[AVAILABLE DATA Boundary: Start]
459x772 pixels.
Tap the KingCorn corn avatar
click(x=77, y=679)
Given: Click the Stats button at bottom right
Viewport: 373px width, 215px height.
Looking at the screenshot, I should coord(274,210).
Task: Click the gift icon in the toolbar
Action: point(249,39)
[AVAILABLE DATA Boundary: End]
• _TASK DIRECTIONS_: Copy the records exactly, keeping every word in place.

• _ANSWER TO THIS TASK_:
459x772 pixels.
Tap the KingCorn corn avatar
click(x=77, y=679)
Given: Click the Stats button at bottom right
Viewport: 373px width, 215px height.
Looking at the screenshot, I should coord(274,210).
Task: Click the gift icon in the toolbar
Action: point(249,39)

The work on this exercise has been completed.